> **REQUIREMENTS**
From the data below, list every line from the line containing "The height and width of the screenshot is (679, 1299)." through the line containing "column header cell" as a numbered list, omitting blank lines.

--- --- ---

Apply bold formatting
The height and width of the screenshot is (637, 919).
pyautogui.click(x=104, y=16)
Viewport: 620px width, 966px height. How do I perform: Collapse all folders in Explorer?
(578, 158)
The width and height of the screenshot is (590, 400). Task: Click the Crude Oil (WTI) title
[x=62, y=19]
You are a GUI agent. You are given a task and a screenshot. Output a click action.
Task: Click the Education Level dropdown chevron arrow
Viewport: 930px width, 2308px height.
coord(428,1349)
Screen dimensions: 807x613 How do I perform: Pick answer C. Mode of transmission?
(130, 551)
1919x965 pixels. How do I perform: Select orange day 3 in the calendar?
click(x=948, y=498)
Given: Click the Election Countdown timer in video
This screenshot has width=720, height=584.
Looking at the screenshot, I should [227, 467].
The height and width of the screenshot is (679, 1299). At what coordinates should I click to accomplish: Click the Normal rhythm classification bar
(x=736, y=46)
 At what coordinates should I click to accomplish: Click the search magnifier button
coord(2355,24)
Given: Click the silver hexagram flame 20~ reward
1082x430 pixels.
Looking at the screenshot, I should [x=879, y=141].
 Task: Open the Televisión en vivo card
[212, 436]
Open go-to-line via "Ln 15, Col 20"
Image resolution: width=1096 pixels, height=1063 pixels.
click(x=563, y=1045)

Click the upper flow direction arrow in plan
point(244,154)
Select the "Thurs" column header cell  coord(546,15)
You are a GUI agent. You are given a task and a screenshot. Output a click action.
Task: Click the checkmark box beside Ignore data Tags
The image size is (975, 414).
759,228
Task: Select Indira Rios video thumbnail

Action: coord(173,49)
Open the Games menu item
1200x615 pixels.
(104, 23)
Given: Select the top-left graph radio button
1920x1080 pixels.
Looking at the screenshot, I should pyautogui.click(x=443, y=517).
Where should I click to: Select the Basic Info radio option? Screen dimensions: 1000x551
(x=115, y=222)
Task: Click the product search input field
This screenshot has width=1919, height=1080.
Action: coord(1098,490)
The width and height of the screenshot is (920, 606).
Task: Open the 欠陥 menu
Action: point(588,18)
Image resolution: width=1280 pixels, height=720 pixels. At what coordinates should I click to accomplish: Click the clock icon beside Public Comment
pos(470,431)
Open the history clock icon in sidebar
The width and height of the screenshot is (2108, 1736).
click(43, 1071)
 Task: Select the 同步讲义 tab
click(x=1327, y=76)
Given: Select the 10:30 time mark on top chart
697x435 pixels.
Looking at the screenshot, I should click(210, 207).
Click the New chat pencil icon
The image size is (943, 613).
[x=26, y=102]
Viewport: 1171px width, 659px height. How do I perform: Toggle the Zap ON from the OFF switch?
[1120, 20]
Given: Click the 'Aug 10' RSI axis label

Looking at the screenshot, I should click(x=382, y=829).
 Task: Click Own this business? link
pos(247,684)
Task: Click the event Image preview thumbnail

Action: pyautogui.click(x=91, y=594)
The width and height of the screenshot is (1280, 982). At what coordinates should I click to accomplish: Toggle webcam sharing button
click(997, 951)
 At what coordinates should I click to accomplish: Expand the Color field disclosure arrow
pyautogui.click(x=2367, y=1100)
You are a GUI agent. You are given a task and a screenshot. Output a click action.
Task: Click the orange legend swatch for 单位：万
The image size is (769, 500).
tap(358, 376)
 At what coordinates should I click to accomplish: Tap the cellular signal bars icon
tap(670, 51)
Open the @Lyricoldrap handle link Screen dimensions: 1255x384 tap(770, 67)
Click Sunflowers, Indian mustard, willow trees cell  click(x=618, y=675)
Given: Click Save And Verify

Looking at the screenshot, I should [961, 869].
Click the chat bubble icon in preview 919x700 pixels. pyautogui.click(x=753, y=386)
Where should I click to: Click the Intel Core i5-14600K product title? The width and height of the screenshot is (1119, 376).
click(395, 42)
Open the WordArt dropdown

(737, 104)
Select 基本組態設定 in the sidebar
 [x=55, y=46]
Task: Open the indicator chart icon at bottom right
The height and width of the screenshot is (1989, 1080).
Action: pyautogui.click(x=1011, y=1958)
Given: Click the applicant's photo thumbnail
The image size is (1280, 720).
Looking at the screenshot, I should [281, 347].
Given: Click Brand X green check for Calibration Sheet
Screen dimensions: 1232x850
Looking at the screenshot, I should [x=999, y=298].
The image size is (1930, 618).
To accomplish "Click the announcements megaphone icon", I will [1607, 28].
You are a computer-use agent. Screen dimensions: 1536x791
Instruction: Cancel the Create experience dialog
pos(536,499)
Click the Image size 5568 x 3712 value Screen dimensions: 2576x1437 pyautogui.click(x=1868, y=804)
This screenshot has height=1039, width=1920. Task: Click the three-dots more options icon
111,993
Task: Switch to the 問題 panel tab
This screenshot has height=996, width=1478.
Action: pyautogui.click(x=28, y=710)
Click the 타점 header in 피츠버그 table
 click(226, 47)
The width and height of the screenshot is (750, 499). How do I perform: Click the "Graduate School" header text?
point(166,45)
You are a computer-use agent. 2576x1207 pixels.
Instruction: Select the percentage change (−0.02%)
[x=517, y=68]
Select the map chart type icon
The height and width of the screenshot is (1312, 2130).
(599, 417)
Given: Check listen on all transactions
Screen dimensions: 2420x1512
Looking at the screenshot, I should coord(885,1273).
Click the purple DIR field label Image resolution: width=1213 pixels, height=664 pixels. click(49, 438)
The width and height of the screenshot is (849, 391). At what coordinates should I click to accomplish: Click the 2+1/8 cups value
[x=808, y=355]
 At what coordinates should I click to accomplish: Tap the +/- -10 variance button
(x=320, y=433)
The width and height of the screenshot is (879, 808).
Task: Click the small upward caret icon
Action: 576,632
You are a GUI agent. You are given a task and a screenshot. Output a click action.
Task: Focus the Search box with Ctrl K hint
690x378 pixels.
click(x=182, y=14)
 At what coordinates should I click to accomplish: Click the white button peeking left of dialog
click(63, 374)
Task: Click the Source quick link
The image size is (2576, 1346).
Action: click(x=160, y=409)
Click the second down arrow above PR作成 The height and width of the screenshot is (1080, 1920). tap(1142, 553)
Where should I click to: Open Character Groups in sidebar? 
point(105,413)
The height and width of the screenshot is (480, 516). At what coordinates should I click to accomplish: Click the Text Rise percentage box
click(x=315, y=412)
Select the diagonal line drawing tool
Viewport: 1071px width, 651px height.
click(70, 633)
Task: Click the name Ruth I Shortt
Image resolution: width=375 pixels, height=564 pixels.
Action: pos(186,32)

--- --- ---

> **RESULT OF THE TASK**
1. The height and width of the screenshot is (679, 1299). At what coordinates should I click to accomplish: Click the Normal rhythm classification bar
2. (x=736, y=46)
3.  At what coordinates should I click to accomplish: Click the search magnifier button
4. coord(2355,24)
5. Given: Click the silver hexagram flame 20~ reward
6. 1082x430 pixels.
7. Looking at the screenshot, I should [x=879, y=141].
8.  Task: Open the Televisión en vivo card
9. [212, 436]
10. Open go-to-line via "Ln 15, Col 20"
11. Image resolution: width=1096 pixels, height=1063 pixels.
12. click(x=563, y=1045)
13. Click the upper flow direction arrow in plan
14. point(244,154)
15. Select the "Thurs" column header cell  coord(546,15)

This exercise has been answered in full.